Letters discuss working outside the box, modeling the behaviors you promote to patients, and pay-for-performance initiatives.
A feel-good moment
I can relate very well to the article by Richard E. Waltman, MD ("Lucky to be me," April 10 issue). It made me feel good after a long day of work today.
ERIC FELBER, DO
Congratulations on another practice profile that is "outside the box" ("Bucking convention," [by Morgan Lewis, senior editor], March 10 issue).
After 30 years of practicing emergency medicine, I opened a walk-in clinic based on many of the same ideals as Dr. Wollschlaeger-quality, affordable healthcare for all.

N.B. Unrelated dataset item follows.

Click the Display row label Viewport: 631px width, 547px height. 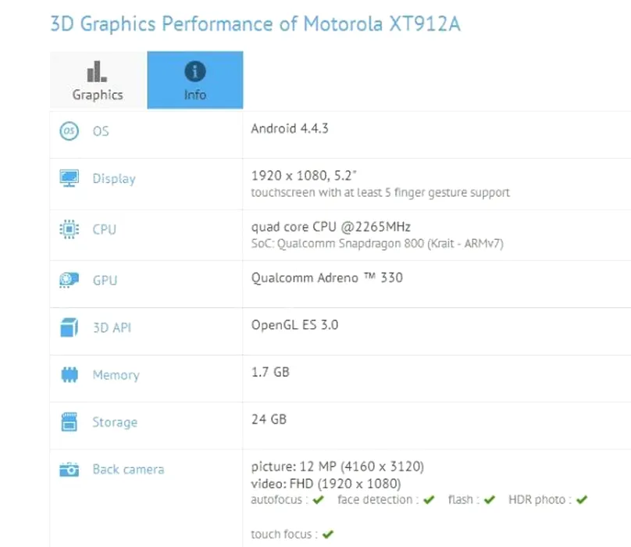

I opted out of Medicare, accept no insurance, and turn no one away.
For those who have insurance, we provide a "super bill" with appropriate codes for patients to submit on their own.

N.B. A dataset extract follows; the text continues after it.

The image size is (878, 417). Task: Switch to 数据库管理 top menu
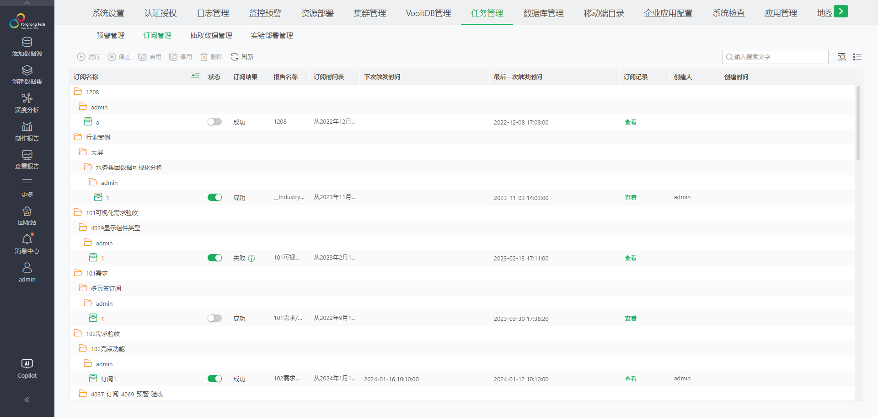point(543,13)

For patients without insurance, we have negotiated with local and national healthcare providers to give patients access to their services at discounted rates frequently equal to or less than those given to patients with insurance.

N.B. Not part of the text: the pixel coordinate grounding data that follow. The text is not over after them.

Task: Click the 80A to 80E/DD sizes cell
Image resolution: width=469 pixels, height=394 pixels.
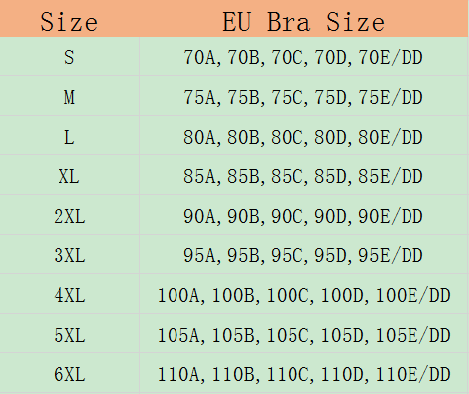Action: click(303, 136)
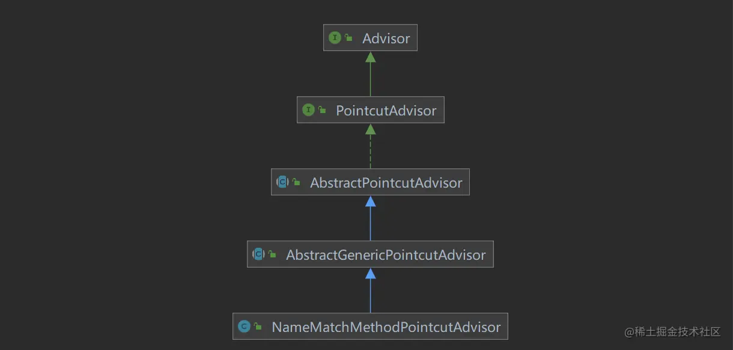The height and width of the screenshot is (350, 733).
Task: Click the green lock icon beside Advisor
Action: pyautogui.click(x=348, y=38)
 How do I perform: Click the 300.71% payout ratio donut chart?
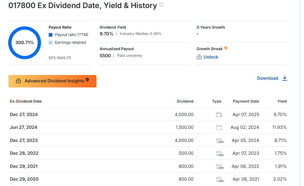click(x=25, y=43)
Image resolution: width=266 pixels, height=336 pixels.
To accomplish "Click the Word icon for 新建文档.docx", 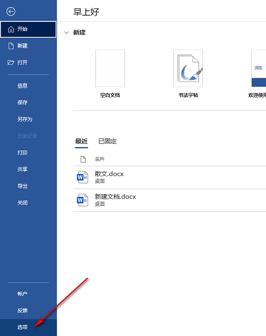I will pyautogui.click(x=83, y=200).
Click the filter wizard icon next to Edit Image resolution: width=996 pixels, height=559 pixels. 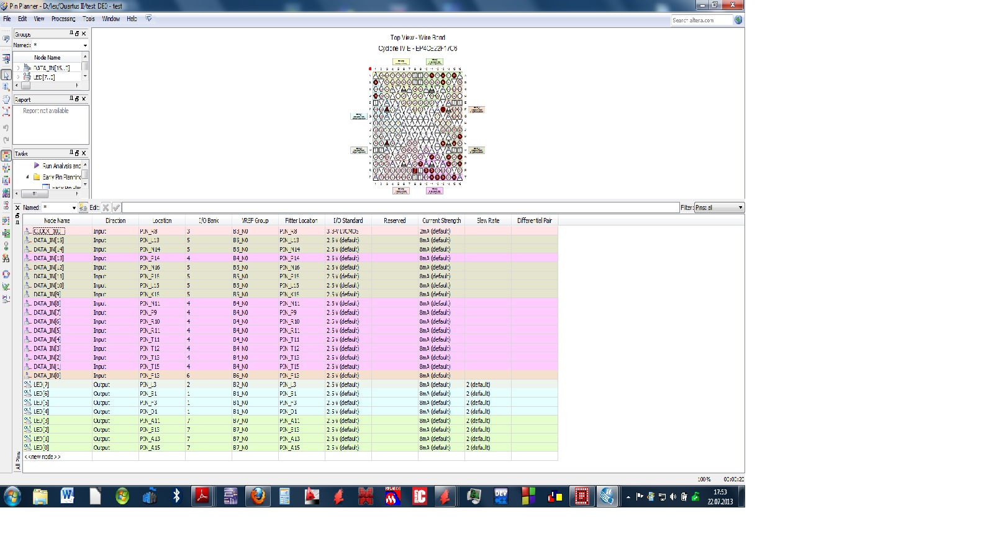tap(83, 207)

The truth is, most labs, including LabCorp and Quest Diagnostics, will perform complete blood count, comprehensive metabolic panel, urinalysis, and thyroid-stimulating hormone tests for less than $30 for almost any medical practice, anywhere, anytime.
MRIs and CT scans can be done for $200 for our cash-paying patients in facilities that routinely charge $2,000 for the same procedure.
Some of our patients opt to become a "member," which means we provide unlimited medical visits, with ECG and full labs, for one $500 annual fee.
The possibilities of working outside the system is only limited by your imagination.
GEORGE KAMAJIAN, DO
Indian Shores, Florida
Following your orders
I read the "Practicing what you preach" article (March 10 issue) by Antoinette Cheney, DO, and wanted to thank her for reminding us physicians to follow our own orders.
I am a family physician in a hospital-owned, 16-doctor group. I have participated in endurance sports, along with my wife, since residency almost 10 years ago, participating in more than 25 marathons, and more recently, competing in half-iron-distance triathlons.
My patients know me as the "running doctor" and convincing them to do something for exercise is better accepted when I can share how I make it a priority with my busy schedule.
Thanks again to Dr. Cheney for inspiring more healthcare professionals to model the behaviors we prescribe every day to our patients. Best of luck to her with any upcoming races, and if she knows of any great sports medicine CME courses, please let me know.
BRAD GARSTANG, MD
Hard work pays off
Kudos to Steve Dudley, DVM, MD, for the article "An open letter to my son who is a pre-med student" (February 25 issue).
It rightly portraits the journey of a physician that involves years of hard work that is rewarded with the satisfaction that comes when we take care of our patients.